Estabelece no livro três fases do coberto vegetal [flora] em Portugal: antes dos romanos, com os romanos e com os muçulmanos. Pode caracterizar estas fases?
Antes dos romanos havia uma colonização incipiente e parte do território estava coberto de florestas primárias. Havia os castros com campos à volta e uma agricultura bastante ascética. Os romanos trazem uma agricultura diversificada e um uso do solo mais extenso. Quando se olha para aqueles montes alentejanos, pequenas herdades dispersas, era a forma como os romanos colonizaram parte do nosso território. Os romanos reintroduziram o castanheiro, que se tinha extinguido. Os árabes introduzem uma cultura mais sofisticada de aproveitamento de águas, como por exemplo as noras.
Q Essas transformações são sobretudo no litoral?
Sim, o resto continuava coberto por floresta. As florestas são muito densas até ao Renascimento. O esforço de obter madeira para as caravelas, nos Descobrimentos, tem efeitos catastróficos. O carvalho era importante pela qualidade e por isso as florestas de carvalho foram dizimadas. É por isso que no século XIX a floresta ocupava menos de 10% do território. Onde encontra hoje florestas de carvalhos? Só pequenos bosques.

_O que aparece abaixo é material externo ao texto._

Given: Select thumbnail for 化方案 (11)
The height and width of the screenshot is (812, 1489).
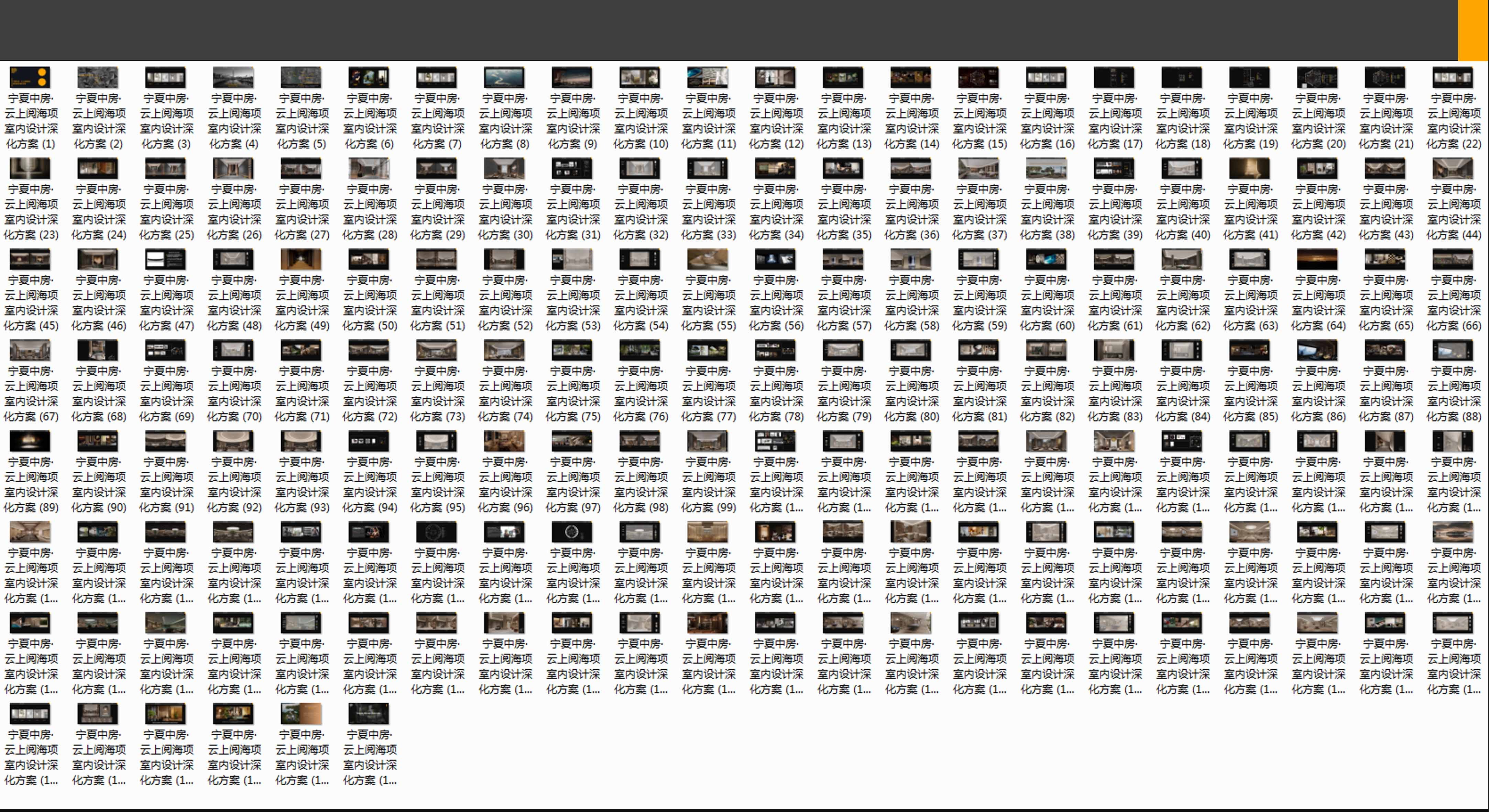Looking at the screenshot, I should pyautogui.click(x=708, y=77).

Para usar uma linguagem de hoje, foi quase um crime ambiental?
Na época, isso não era percetível. Ao acabar com uma floresta – e isso vê-se agora no Brasil – acaba com todo um ecossistema que dependia das árvores. O urso extingue-se em Portugal também porque o seu habitat foi tão alterado que deixou de ter alimento e refúgio dos caçadores. Ainda hoje, no norte, existem muros circulares que são vestígios desses tempos – esses muros circulares são para proteger as colmeias dos ursos.

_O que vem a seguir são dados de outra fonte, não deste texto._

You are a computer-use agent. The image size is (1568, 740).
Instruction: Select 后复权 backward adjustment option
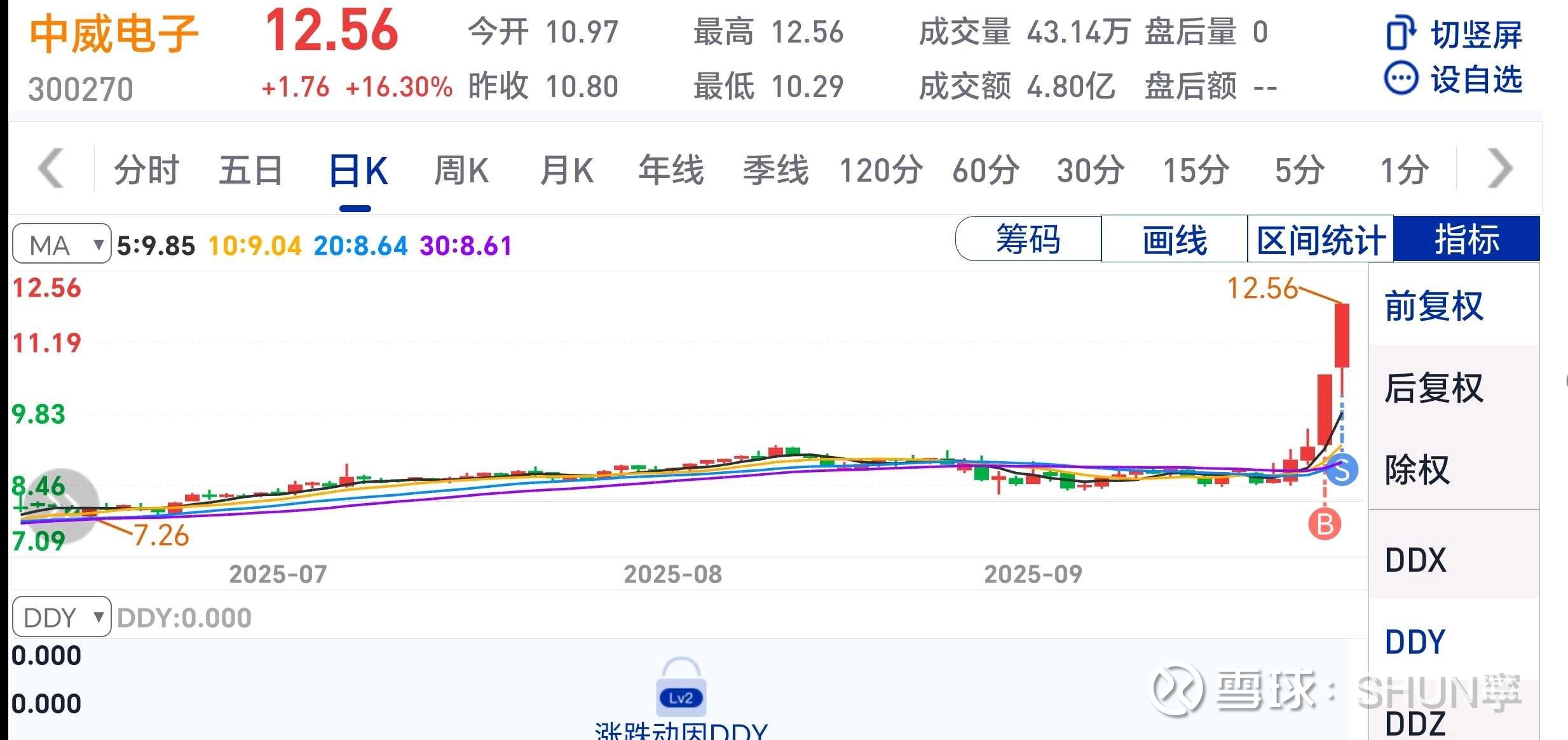click(1434, 388)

Estas percentagens de eucalipto (26%), pinheiro-bravo (23%) e sobreiro (23%) são desejáveis?
À partida teria mais simpatia por árvores autóctones, como o sobreiro – que tem a importância que tem hoje por causa das rolhas de cortiça e são elas que mantêm o montado. Quando vemos por exemplo floresta de monocultura, em princípio não são amigas da biodiversidade. O pinheiro-bravo não tinha a expressão que tem hoje, era residual. O eucalipto vem da Austrália, chega à Europa no século XIX e a Portugal de forma intensa no século XX, e chega essencialmente para pasta de papel.
Em 1938 é criada legislação para árvores de interesse público. O que motivou esse passo?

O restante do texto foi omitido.